As a rule, art does not faithfully reproduce Nature, but portrays a concept which the brain has generated by selecting the essential information concerning the objects around us and ignoring the superfluous. The work of art, therefore, is a mental representation of the object and its universal properties. This paring-down to the essentials encourages artists to transform complex forms and obtain abstract depictions which do not quite lose the ability to represent reality. For the Missonis, too, the stylization of naturalistic motifs is a representation of this concept and since every brain produces its own representation in a similar way, these depictions are comprehensible to all and thus allow us to communicate emotions.


And then the rows are infinite, just like the colours
Ottavio Missoni

The search for essential and constant elements has led artists, above all during the 20th Century, to push back the limits of abstraction, using straight lines as the basic motif and drawing out their expressive function in a way that is totally alien to figurative representation. Among such artists one has to mention Piet Mondrian, who created networks of perpendicular lines in order to represent the constant truths and essential constituents of form. In many of the Missoni works on paper and textile we witness straight lines and angles, zigzags and Greek keys which produce a pleasing complexity of line and colour.
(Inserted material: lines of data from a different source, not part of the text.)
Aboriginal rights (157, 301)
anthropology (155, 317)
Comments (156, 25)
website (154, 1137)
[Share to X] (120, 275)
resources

Employing a simple and immediate visual language – of coloured stripes – the Missonis have captured many hearts, without ever, in over half a century, submitting to the corrupting influence of time. Maybe the reason for their success was that same stripe which, at first forced upon them by a technical limitation in their knitting machinery, was later to become a conscious style choice. The success of the Missoni striped creations is not fortuitous, at least not in biological terms, since such works display what many regard as “abstraction of form”. Abstraction is the first stage of perception in the brain. Abstraction is a search for those essential, constant features in what we see and is the first link between the outside world and that depicted in our minds. Where shape is concerned, abstraction begins with the activity of a group of brain cells which respond to straight lines oriented in a particular way Today, these cells are considered to be the basic elements in the perception of all forms and are the cells which are stimulated by certain works, such as Ottavio’s Manhattan. The Missonis are famous above all for their use of colour, but the stripes themselves have a key influence on the perception of colour. The apparent simplicity of the stripes reflects the universality of the brain’s first steps when processing form and perhaps this is why the Missoni style is so widely loved. Arranged in the right way, these stripes highlight and amplify the importance of colour, freeing it from the limitations and tensions imposed by more complex shapes and allowing the mind to travel quickly in linear fashion. As a result, by means of these stripes, our attention is focused mainly on the colours and this happens for a physiological reason: those brain cells which identify form are not bothered about colour and separate the perception of form from that of colour.